Lo que los norteamericanos piensan, y lo que los medios piensan que piensan

Si uno se deja llevar por la narrativa de los principales medios de comunicación norteamericanos, parecería que la sociedad estadounidense está más desencantada que nunca con la economía del país, los efectos de la globalización y los candidatos a la presidencia. Aunque hay algo de cierto en todo esto, los datos de encuestas matizan algunas de estas ideas, y desmienten completamente otras. Un artículo de Vox recoge 21 gráficos que contradicen muchas de las “certezas” frecuentemente repetidas por los periódicos.

En cuanto al estado de la economía, los norteamericanos han recuperado su confianza después de un fuerte descenso durante los años de crisis. Actualmente, está en los niveles normales en periodos de crecimiento.

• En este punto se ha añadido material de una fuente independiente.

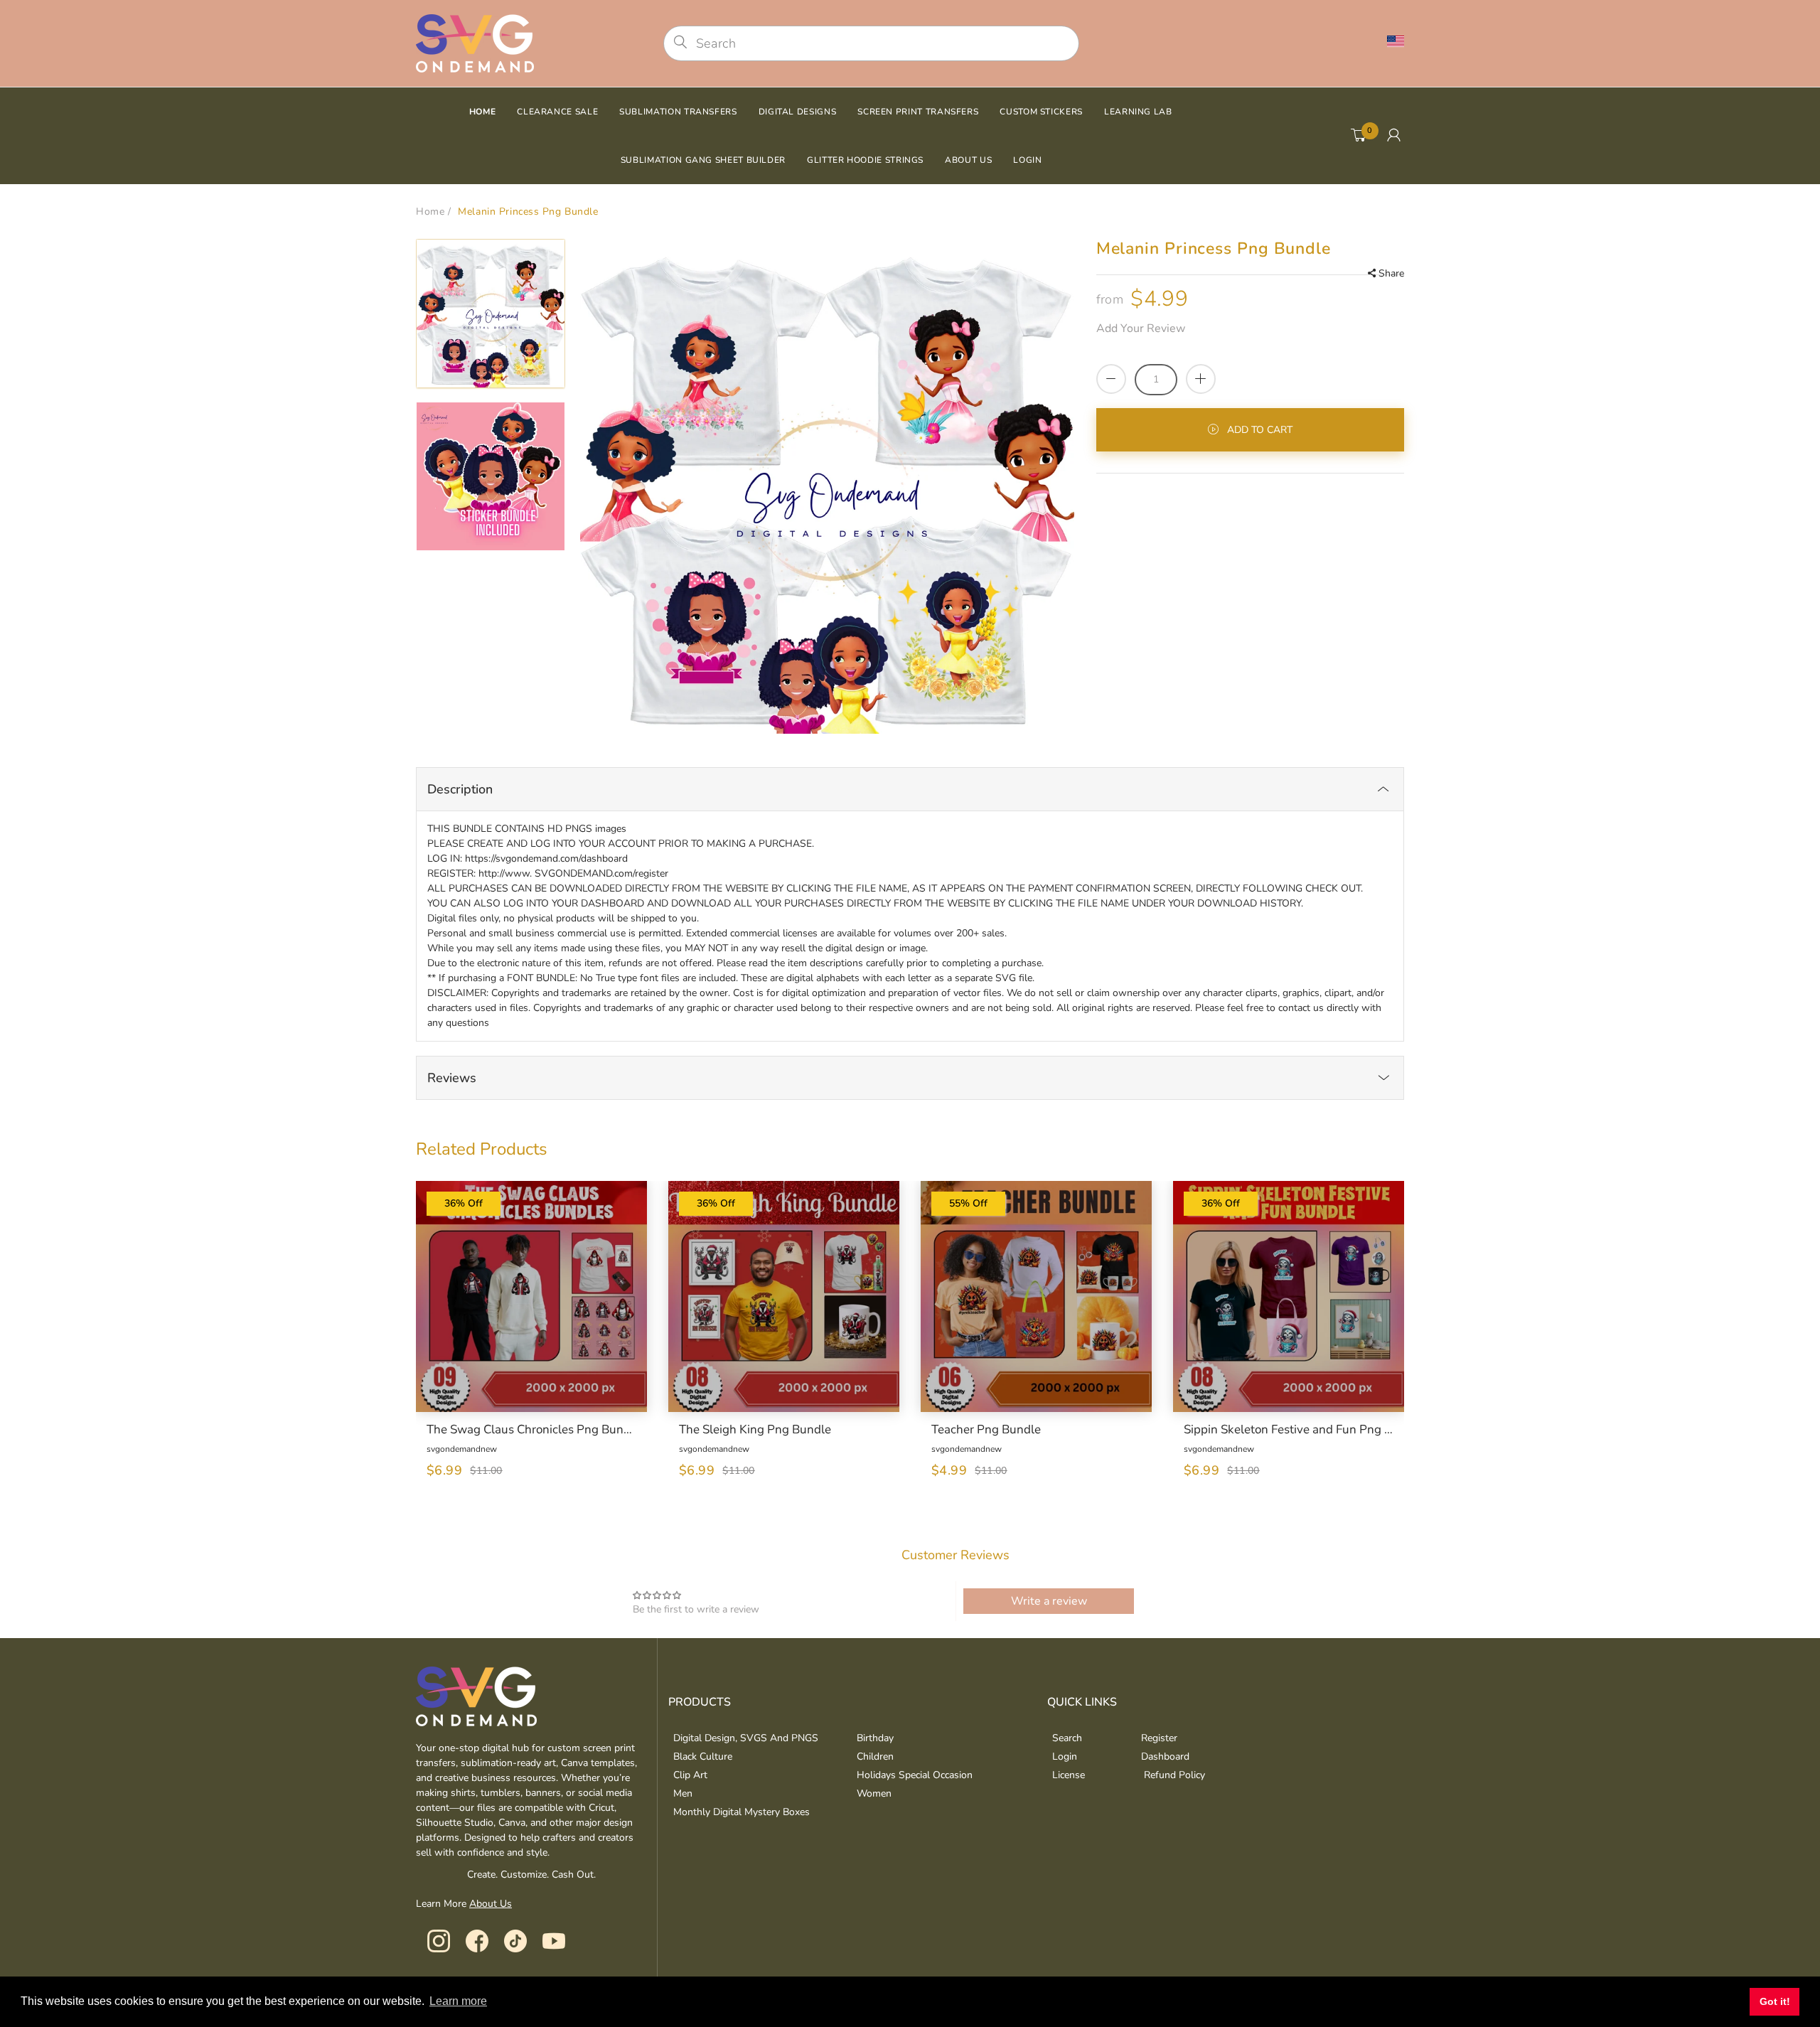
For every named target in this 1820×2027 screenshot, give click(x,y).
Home (430, 211)
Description (460, 789)
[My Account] (1393, 135)
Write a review (1049, 1601)
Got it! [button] (1775, 2001)
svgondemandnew (462, 1449)
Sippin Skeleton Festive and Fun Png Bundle (1288, 1430)
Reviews (451, 1077)
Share (1391, 273)
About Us (490, 1903)
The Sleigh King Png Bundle (755, 1430)
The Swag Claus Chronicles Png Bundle (531, 1430)
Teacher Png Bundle (986, 1430)
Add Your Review (1140, 328)
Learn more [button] (458, 2001)
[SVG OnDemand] (475, 42)
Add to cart (1259, 430)
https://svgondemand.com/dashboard (546, 858)
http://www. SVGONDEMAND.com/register (573, 873)
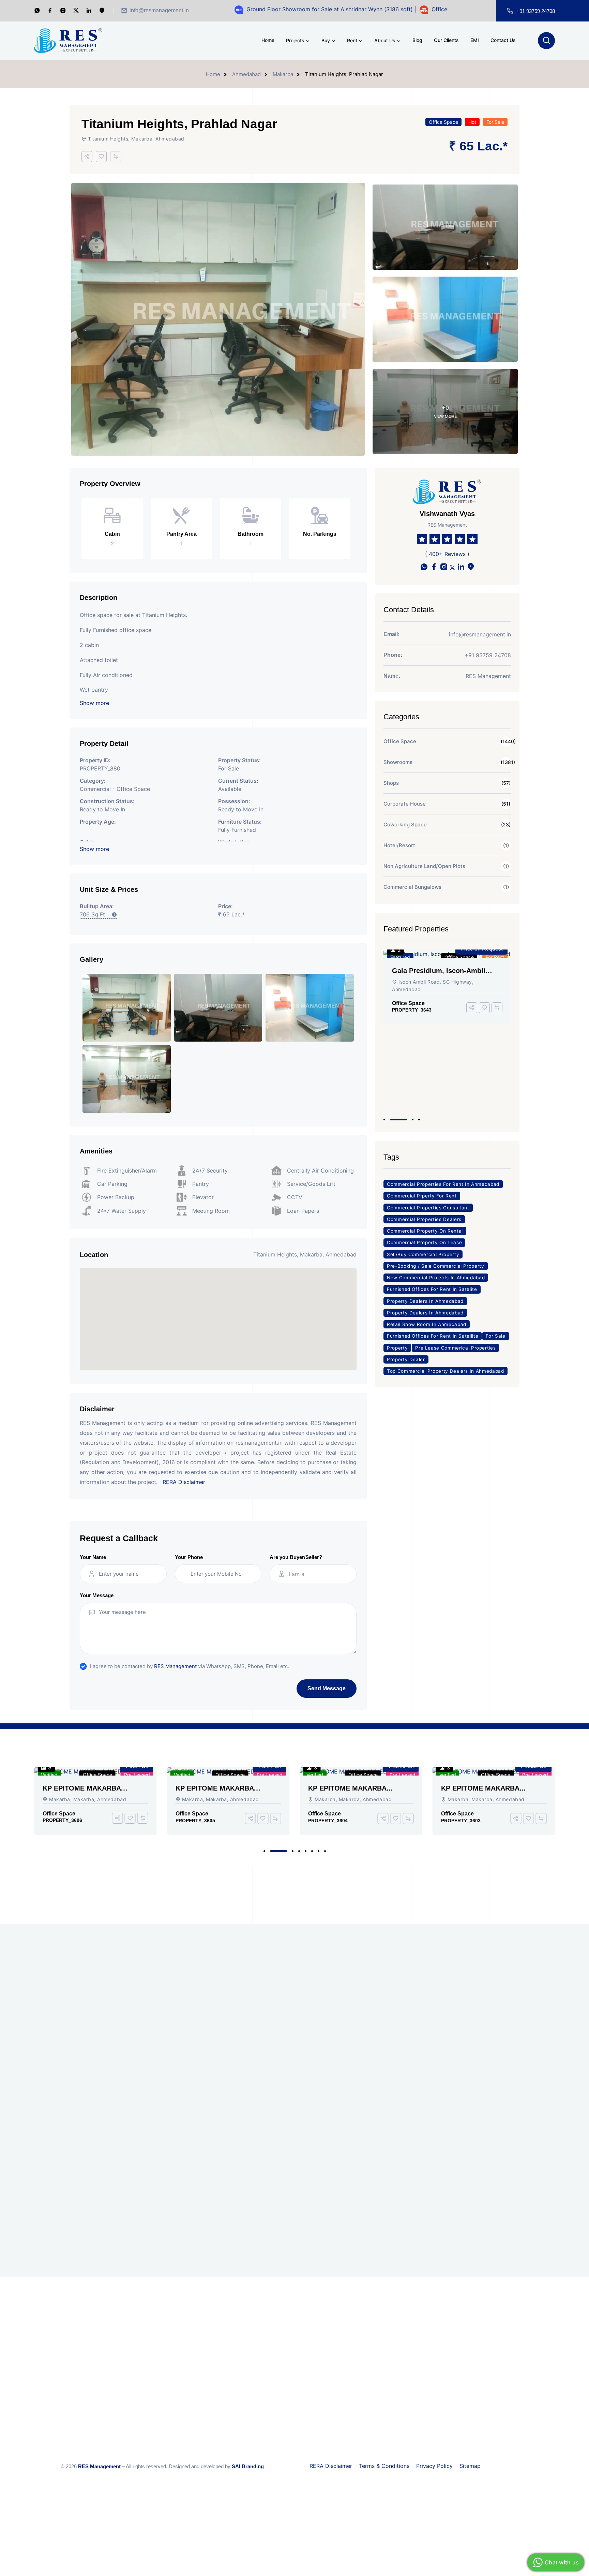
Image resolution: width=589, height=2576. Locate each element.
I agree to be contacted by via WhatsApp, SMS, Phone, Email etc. (189, 1666)
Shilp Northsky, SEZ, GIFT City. (378, 2105)
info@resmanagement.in (159, 10)
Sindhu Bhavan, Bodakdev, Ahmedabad (248, 2212)
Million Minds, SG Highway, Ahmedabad (115, 2066)
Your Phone (189, 1557)
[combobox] (319, 1574)
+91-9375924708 (364, 2356)
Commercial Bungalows (412, 887)
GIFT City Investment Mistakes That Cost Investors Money (514, 2152)
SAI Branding (248, 2466)
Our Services (187, 2354)
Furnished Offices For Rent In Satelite (432, 1289)
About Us (384, 40)
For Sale (495, 122)
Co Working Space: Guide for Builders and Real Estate (515, 2012)
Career (265, 2327)
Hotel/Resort (399, 845)
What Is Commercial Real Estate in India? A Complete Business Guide (512, 2059)
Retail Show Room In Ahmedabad (426, 1324)
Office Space (443, 122)
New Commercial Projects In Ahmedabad (436, 1277)
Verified (49, 1775)
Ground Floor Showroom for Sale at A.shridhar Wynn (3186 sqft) (256, 9)
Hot (472, 122)
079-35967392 (377, 2369)
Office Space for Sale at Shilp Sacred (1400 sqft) (421, 9)
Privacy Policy (434, 2465)
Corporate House (404, 803)
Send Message (326, 1688)
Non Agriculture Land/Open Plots (424, 866)
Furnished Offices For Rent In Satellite (432, 1336)
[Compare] (115, 156)
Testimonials (272, 2367)
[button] (384, 1119)
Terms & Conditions (384, 2465)
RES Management (175, 1666)
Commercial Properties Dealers (424, 1219)
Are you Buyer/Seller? (296, 1557)
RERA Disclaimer (184, 1481)
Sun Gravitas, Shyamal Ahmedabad (374, 2205)
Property (397, 1348)
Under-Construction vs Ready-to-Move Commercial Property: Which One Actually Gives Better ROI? (515, 2198)
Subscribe (352, 1928)
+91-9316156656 (387, 2348)
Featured (400, 957)
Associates (270, 2354)
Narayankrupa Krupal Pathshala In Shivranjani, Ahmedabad (377, 2152)
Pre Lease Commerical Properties (455, 1348)
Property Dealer (406, 1359)
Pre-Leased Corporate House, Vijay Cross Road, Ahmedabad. (251, 2106)
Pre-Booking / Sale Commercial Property (435, 1266)
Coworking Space (405, 824)
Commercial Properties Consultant (428, 1207)
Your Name (93, 1557)
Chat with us (562, 2562)
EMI (474, 40)
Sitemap (470, 2465)
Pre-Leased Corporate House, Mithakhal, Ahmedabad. (251, 2159)
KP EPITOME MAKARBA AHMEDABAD (82, 1788)
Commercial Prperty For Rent (422, 1195)
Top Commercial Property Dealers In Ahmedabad (445, 1371)
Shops (391, 783)
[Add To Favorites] (101, 156)
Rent (352, 40)
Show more (94, 703)
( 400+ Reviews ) (447, 553)
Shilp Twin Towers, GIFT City (249, 2008)
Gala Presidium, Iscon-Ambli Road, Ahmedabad (116, 2012)
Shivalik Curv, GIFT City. (376, 2008)
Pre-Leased (137, 1775)
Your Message (97, 1595)
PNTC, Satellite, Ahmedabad (249, 2055)
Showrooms (397, 762)
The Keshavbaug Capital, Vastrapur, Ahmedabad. (113, 2119)
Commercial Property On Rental (425, 1231)
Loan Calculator (276, 2394)
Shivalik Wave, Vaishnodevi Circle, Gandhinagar (436, 1060)
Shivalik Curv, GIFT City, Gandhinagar (376, 2059)
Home (267, 40)
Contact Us (503, 40)
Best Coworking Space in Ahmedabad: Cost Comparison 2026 (510, 2106)
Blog (417, 40)
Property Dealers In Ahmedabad (425, 1301)
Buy (325, 40)
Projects (295, 40)
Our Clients (446, 40)
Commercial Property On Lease (424, 1242)
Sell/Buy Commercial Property (423, 1254)
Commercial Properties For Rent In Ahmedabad (443, 1184)
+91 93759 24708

Ciertamente, hay motivos para el optimismo: los ingresos del hogar medio aumentaron más de un 5% entre el 2014 y el 2015. Además, la subida fue aún más pronunciada en las familias pobres.

Tampoco parece que haya razones para declarar una epidemia de desencanto político. Solo uno de cada cuatro encuestados señala que no le gusta ninguno de los dos encuestados. En 2012, cuando se enfrentaban Obama y Romney, el porcentaje era del 11%. La proporción ha aumentado, pero sigue siendo minoritaria.

Por otro lado, la valoración que los estadounidenses hacen de la globalización no es tan mala como se suele decir, o como los candidatos creen. En la última encuesta de Gallup sobre la percepción del comercio exterior como algo positivo o negativo para la sociedad, la primera opción alcanzó su máximo histórico. Otra encuesta realizada en 2016, en este caso por el Pew Research Institute, señalaba que casi un 60% de los norteamericanos considera que la diversidad racial es algo enriquecedor, una proporción mucho mayor a la de los principales países europeos. En cambio, sí que ha aumentado considerablemente el miedo a un ataque terrorista asociado a la inmigración, a pesar de que, como demuestra otro gráfico, la probabilidad de sufrir uno es bastante menor a la de ser atropellado por un tren.

Otro dato de interés muestra que, según las encuestas, si solo votaran los hombres, Trump ganaría claramente, y si solo lo hicieran las mujeres, la victoria de Hillary sería aún más abultada. La polarización por sexo parece al menos tan importante como la socioeconómica, en la que tanto han insistido los medios.